Progressive Socialist Party leader MP Walid Jumblat has expressed his deep concern over the situation in Lebanon, saying the country was now fully submerged in Syria's war.
“We have directly entered the Syrian war. The accusations of one party to the other that terrorism wouldn't have reached Lebanon without its intervention (in Syria), are now useless,” Jumblat told al-Akhbar newspaper in an interview published on Thursday.
“I fear on the country,” he said, stressing that tension in any area could spread quickly and threaten the country's security.
“We should back the army … because its mission is to defend Lebanon,” Jumblat added.
The Lebanese are bitterly divided over Syria's civil war. Hizbullah fighters have gone to join Syrian President Bashar Assad's forces in their battle against Sunni rebels, drawing anger at home from Lebanon's Sunnis and stoking Sunni-Shiite tensions. This in turn led to tit-for-tat suicide bombings and several rounds of street clashes in Lebanon in the past year.
The lawmaker said he agreed with Speaker Nabih Berri that the extension of parliament's term should be conditioned with the election of a new president as soon as possible.
Berri also said Wednesday that he backed the extension if there was an agreement to hold the parliamentary elections after MPs agree on a successor to President Michel Suleiman, whose six-year term ended in May.
“We can't hold parliamentary polls in the absence of a president because we would reach vacuum. The government would be considered resigned,” Jumblat said.
“So who would hold the consultations to form the new government?” he asked.
The PSP chief expressed pessimism however, saying he was not seeing a president at Baabda Palace anytime soon.

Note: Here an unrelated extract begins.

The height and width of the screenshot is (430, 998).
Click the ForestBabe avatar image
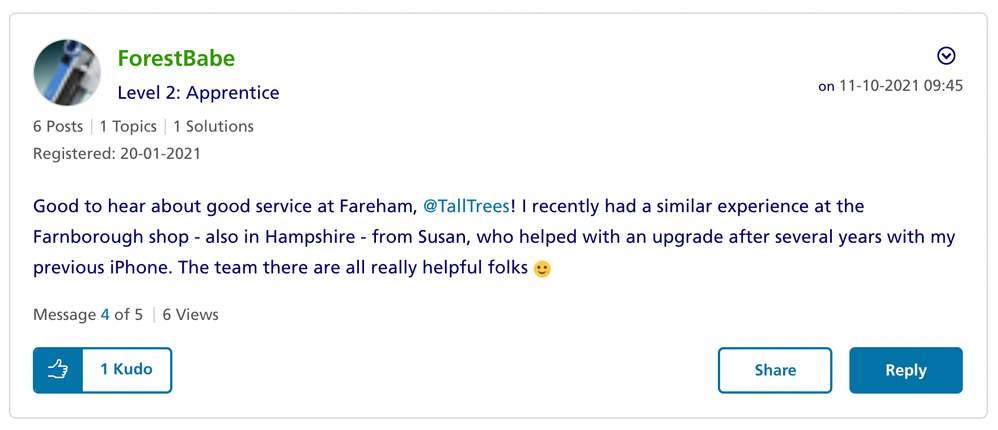click(x=67, y=73)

Asked whether he thought Free Patriotic Movement chief MP Michel Aoun and Lebanese Forces leader Samir Geagea were responsible for the presidential deadlock, Jumblat said: “Maybe … and probably Christian leaders should have met and agreed on a candidate.”
The rival MPs have failed in more than a dozen rounds of parliamentary sessions to elect a new head of state.
Geagea has officially announced his candidacy and has been backed by the March 14 alliance. But the MPs of Aoun's Change and Reform bloc and the majority of the March 8 camp have boycotted the parliamentary sessions to thwart Geagea's election.
The majority of the March 8 alliance's officials claim however that the elections should be held only after the rival parties agree on a compromise candidate.
Jumblat stressed that any possible initiative made by him or Berri would not succeed if certain parties continued to hinge on the changes in the region.
“Currently, there won't be any regional change that is in Lebanon’s favor. That's why we are heading towards the crisis to extend parliament's term and prolonging” the vacuum at Baabda, he said.
Jumblat told his interviewer that the Islamic State terrorist group wiped out the map of the Middle East.
Asked if he expected another deadly battle between the Lebanese army and the jihadists in the northeastern border town of Arsal, the MP said: “What's important is for the Lebanese state to succeed unitedly in meeting the demands of the kidnappers of troops.”
The army engaged in deadly gunbattles with IS and al-Nusra Front fighters in August when they overran Arsal. The militants took with them hostages from the military and police and later executed three of them.
Among their demands is the release of Islamist prisoners from Roumieh.
Jumblat reiterated that he backed a swap “within possible and reasonable conditions” but denied he was aware of the efforts exerted by the Lebanese authorities in that regard.